Some people don’t care so much about their surroundings, although I’ll submit later in the book that surroundings influence us whether we know it or not. But different people care about different things. For example, we have a friend, who, while he’s a brilliant musician and loves architecture (he calls the website apartmenttherapy.com soft porn), he warns us not to waste special cheese or fine wine on him because he can’t tell the difference and doesn’t care; similarly, I am rarely fazed by even the most exquisite of desserts. Some people are that way about architecture. Like appraisers, they ask: how many bedrooms? How much closet space? Will my furniture fit? Some people like to designate a discreet purpose for each separate room, while I will advocate for multi-use spaces. I am not an architect. I am defending a type of architecture and a process of design from a client’s point of view. It seems to me, sadly, that most houses aspire to be more ordinary than the extraordinary people inside them. I hope to nudge clients and architects to venture together into designs that reflect the residents’ personalities and proclivities and integrate into the site where they choose to build. A working title for this book was: Living in Art(’s) Work: Why Organic Architecture Is Worth It. My examples consist primarily from the portfolio of Arthur Dyson because I’ve been fortunate to know many clients, apprentices, and associates of Dyson, and, of course, both my homes are Art’s work. I write this as an apologist for all authentic architecture—designs by all artist-architects who get how important it is that our dwellings reflect our selves.

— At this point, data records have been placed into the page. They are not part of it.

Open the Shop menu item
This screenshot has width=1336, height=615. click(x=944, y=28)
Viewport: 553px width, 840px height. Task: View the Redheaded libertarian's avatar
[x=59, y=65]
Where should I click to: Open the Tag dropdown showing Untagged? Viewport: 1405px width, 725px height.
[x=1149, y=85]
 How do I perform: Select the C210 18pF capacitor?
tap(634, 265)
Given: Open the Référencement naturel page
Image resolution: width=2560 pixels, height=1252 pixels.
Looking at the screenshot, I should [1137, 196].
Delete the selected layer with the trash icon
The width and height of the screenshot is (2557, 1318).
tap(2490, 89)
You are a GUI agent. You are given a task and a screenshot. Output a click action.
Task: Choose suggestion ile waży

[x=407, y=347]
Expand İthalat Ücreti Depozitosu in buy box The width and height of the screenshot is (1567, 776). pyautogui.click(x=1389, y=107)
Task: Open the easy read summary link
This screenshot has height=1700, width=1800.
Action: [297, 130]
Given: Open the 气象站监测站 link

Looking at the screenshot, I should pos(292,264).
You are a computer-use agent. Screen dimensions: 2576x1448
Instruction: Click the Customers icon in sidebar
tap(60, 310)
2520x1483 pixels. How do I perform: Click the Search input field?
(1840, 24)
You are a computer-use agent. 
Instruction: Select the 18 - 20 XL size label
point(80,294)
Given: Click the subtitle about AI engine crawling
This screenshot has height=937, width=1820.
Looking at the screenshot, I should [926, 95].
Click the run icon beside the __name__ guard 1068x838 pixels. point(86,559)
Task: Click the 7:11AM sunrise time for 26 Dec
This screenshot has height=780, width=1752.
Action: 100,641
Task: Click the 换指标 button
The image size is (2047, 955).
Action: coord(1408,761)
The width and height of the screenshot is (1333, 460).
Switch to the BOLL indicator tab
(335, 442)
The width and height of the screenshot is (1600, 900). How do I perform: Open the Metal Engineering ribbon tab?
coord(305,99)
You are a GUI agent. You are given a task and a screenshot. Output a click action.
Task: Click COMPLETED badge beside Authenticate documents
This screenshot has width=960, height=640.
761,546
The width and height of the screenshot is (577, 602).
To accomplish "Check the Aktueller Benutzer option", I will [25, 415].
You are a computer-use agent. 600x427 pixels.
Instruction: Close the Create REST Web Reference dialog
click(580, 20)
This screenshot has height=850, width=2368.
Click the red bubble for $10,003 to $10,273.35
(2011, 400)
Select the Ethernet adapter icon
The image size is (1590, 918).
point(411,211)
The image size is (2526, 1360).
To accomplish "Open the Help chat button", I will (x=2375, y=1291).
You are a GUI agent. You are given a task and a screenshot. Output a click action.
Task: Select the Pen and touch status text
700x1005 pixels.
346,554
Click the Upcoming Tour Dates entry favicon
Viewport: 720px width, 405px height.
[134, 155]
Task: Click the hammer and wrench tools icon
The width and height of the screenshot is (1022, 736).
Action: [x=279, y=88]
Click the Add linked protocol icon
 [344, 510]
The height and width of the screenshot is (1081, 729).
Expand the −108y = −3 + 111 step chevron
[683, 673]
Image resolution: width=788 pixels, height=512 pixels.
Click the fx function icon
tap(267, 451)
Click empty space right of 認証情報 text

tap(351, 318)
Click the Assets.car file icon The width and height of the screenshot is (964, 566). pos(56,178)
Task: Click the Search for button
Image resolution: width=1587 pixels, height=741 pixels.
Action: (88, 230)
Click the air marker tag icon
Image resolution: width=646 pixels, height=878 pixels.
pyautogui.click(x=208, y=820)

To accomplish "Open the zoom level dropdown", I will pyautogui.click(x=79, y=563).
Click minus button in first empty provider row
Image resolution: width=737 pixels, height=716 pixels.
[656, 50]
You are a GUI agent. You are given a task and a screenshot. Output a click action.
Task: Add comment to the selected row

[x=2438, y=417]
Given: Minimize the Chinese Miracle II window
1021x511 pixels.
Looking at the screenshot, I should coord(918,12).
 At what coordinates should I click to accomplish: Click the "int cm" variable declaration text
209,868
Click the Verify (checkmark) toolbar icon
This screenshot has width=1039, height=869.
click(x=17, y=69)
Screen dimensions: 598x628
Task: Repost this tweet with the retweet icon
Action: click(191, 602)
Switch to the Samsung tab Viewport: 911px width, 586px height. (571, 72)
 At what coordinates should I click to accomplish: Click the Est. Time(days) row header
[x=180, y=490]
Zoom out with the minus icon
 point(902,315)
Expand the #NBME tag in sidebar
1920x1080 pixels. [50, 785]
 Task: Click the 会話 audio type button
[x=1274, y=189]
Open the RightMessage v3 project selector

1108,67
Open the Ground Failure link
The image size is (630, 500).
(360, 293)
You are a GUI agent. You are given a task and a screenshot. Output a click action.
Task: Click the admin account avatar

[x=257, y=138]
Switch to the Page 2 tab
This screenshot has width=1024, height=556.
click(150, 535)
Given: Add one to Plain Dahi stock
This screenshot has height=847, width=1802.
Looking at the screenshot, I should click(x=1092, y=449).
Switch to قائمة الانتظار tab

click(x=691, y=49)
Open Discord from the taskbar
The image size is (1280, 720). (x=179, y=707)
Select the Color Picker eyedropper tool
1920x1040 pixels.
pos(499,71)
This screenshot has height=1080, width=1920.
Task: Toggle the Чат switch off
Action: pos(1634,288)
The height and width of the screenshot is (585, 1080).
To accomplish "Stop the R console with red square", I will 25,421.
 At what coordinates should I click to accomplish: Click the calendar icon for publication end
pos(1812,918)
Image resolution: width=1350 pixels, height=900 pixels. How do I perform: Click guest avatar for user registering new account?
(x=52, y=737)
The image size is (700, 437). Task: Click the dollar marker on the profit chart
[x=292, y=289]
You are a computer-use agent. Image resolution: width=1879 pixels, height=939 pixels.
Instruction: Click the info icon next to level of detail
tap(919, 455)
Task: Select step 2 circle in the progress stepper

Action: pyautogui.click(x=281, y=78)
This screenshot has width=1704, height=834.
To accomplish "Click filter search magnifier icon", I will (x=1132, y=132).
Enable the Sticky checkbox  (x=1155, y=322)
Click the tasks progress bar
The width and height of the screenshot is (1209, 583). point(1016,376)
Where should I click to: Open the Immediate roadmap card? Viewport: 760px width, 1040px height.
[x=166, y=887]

There are aspects of our choices that are personal, obviously, and we (Dennis and I, Greg and I) have made many compromises in the name of cost, but as I show the house to more and more people, I see that the notion of how to choose is worthy and, although people’s ideas of beauty differ, the pursuit of what we find beautiful reflects us and our values. Our choices reflect our personalities and our histories. I know I am a little claustrophobic, and clutter makes me nervous. I don’t like air conditioning or white mechanical noise, and I prefer natural light to artificial. Some people are more private and some more communal. Certainly different settings demand different reflections of that setting. I chose a more cozy house in the middle of a forest, and, in the foothills above the river, a house with radical fenestration. If I lived in a city, I’d turn my back architecturally on the street and the neighbors and, as many urban architects have done for generations, focus on a sunny courtyard. Skylights—I’d have skylights. Here, let me draw you a plan.